Data supplied:

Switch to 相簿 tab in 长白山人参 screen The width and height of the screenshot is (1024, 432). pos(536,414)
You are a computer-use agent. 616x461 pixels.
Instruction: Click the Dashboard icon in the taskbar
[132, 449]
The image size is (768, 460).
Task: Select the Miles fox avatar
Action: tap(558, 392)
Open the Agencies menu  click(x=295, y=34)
---
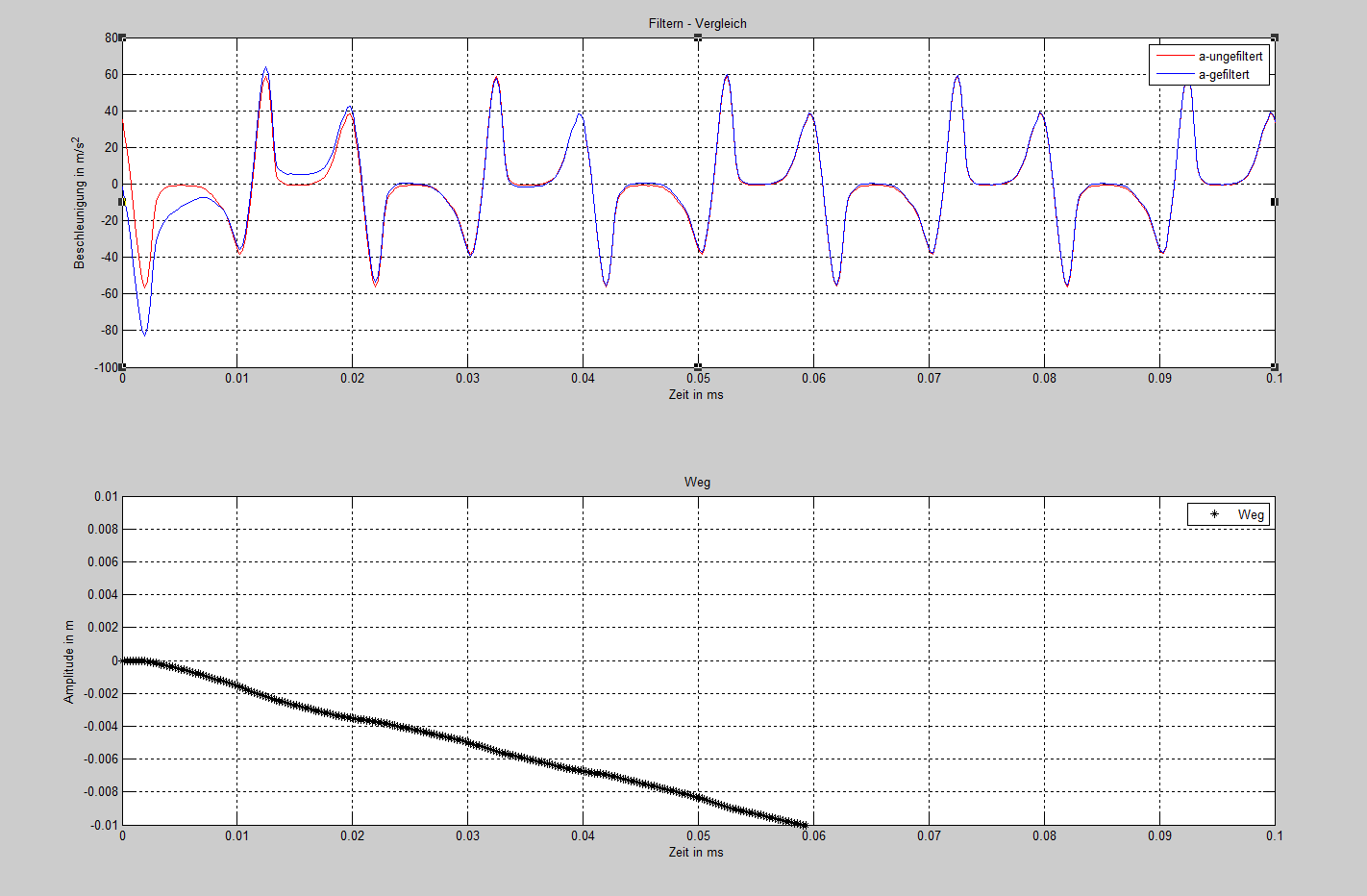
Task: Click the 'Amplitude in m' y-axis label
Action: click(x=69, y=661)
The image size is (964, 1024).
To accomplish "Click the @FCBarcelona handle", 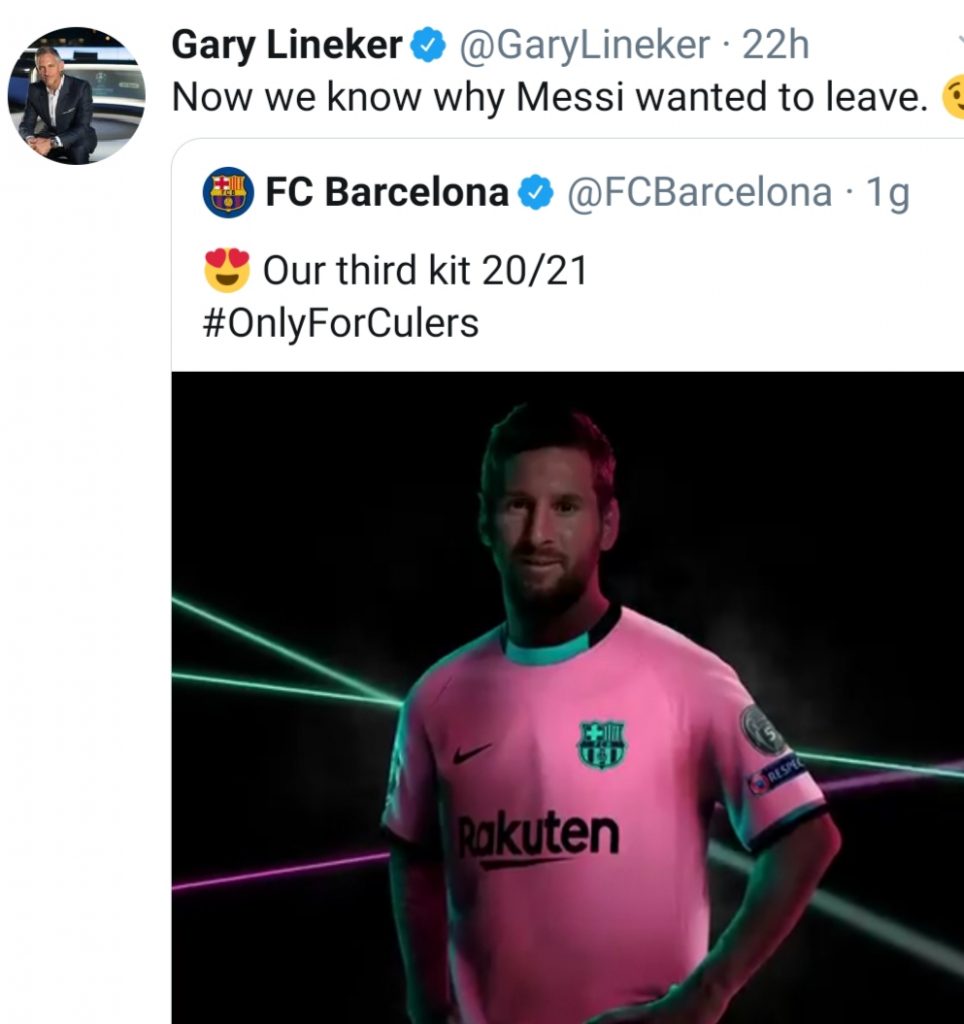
--
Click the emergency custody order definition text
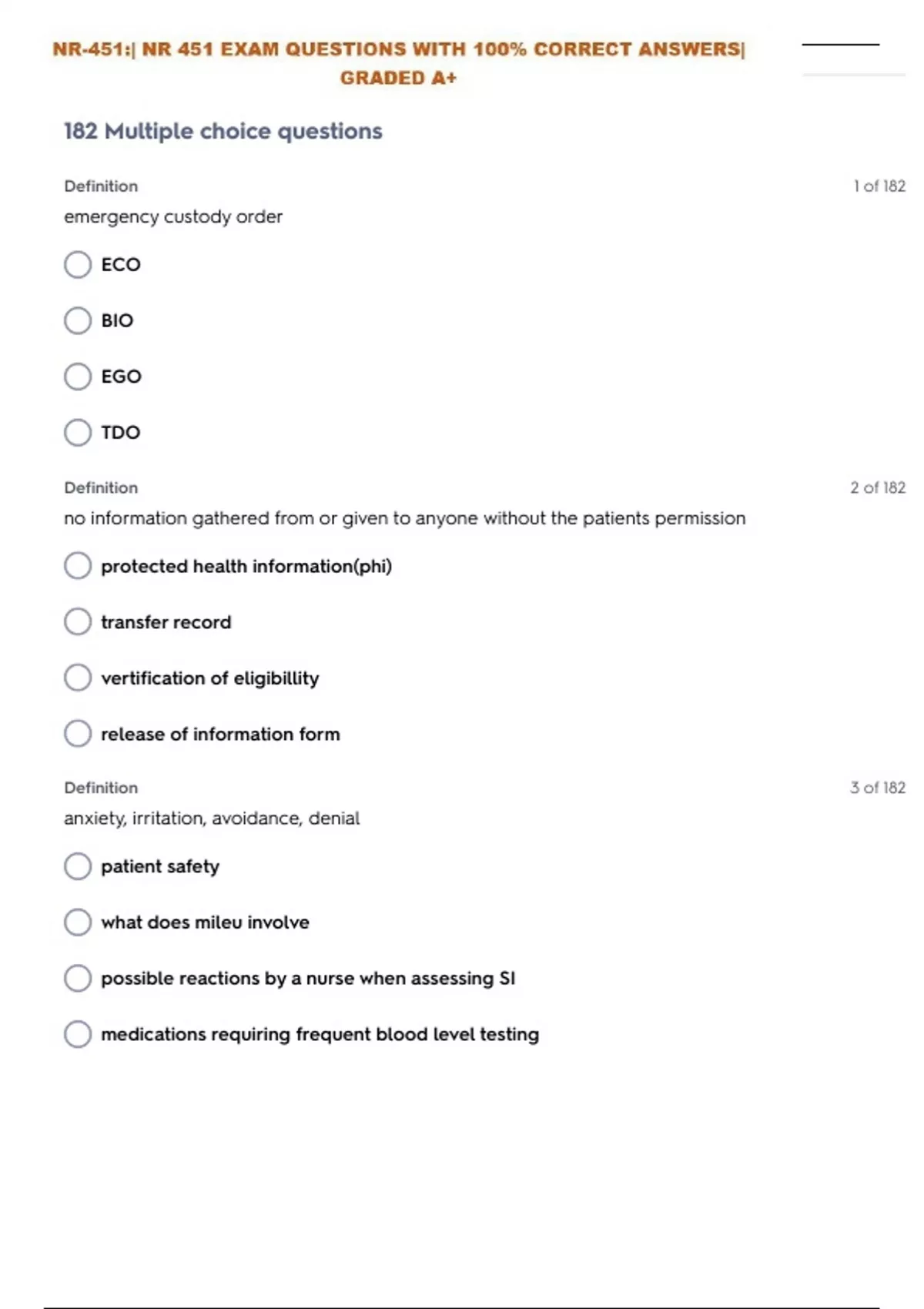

What you are asked to do:
Copy the records above exactly, beginning at the line that contains "Switch to 相簿" and stopping after the line that contains "Open the Agencies".

Worked solution:
Switch to 相簿 tab in 长白山人参 screen The width and height of the screenshot is (1024, 432). pos(536,414)
You are a computer-use agent. 616x461 pixels.
Instruction: Click the Dashboard icon in the taskbar
[132, 449]
The image size is (768, 460).
Task: Select the Miles fox avatar
Action: tap(558, 392)
Open the Agencies menu  click(x=295, y=34)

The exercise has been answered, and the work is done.